Developer Log # 7 - Importing files and documents structured into wiki
Topics: MediaWiki api (Login, Edit page, Upload file), Semantic MediaWiki properties.
In this developer log I will be discussing the use case of importing your scattered unstructured data into your new Wiki. Think about files and documents stored on Dropbox or Google Drive or on other storage platforms. The structuration of the data can be done in your favorite programming language. We will be using the storage platform api and MediaWiki api.
First of all we will like to capture the structure there is already present on the current storage platform. Using the storage platform api we will be able to define each file with the names of its parenting directories and it's own filename. Based on these properties we might already be able to structure some file and document types. We can create an object in our programming language containing the file and corresponding found properties. From this object we can create a page referencing the file and storing it's properties as Semantic MediaWiki properties, see the example below.
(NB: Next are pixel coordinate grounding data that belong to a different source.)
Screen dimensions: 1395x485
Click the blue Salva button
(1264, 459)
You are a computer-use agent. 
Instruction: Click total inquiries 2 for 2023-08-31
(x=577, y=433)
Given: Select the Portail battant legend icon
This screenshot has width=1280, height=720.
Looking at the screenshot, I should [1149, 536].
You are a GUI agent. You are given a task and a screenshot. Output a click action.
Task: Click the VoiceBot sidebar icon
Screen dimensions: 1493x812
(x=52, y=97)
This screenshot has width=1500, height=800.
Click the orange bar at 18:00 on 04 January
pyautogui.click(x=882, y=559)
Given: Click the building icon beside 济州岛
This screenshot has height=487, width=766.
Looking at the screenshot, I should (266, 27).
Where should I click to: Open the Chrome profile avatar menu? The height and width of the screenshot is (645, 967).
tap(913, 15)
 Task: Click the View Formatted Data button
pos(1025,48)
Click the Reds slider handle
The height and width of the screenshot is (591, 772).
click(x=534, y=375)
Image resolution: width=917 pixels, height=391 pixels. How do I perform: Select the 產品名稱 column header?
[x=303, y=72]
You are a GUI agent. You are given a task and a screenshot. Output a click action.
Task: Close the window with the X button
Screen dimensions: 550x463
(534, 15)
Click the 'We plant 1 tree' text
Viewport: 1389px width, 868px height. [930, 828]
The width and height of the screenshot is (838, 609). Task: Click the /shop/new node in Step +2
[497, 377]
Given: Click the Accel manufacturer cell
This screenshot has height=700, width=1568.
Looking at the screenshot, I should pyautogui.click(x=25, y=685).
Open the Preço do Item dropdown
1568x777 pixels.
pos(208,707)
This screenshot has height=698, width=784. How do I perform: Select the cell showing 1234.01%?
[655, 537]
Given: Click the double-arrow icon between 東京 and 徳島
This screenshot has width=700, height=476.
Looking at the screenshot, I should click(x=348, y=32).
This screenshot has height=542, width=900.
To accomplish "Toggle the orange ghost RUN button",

{{Template |Name=<Name> |Property1=<Property1> |Property2=<Property2> |Filename=<Filename> }}
Each file or document category can have its own template. This template can define the feel and look in the wiki.
Now we can use the MediaWiki api to create this page and upload the corresponding file. I expect you have bot credentials ready, but otherwise go to <your_url>/Special:BotPasswords and create bot credentials. You might need to enable the setting for bots ($wgEnableBotPasswords). In Python (My favorite programming language) the MediaWiki api class might look as the class on the end of this document. This class authenticates on creation and exposes the functionality to create pages and upload files.
There might also be files or documents which need more properties then can be found using the structure on the old storage platform. These extra properties and how to find them highly depends on the use case and file type but I will list some examples:
- Properties that can be scraped from the files content.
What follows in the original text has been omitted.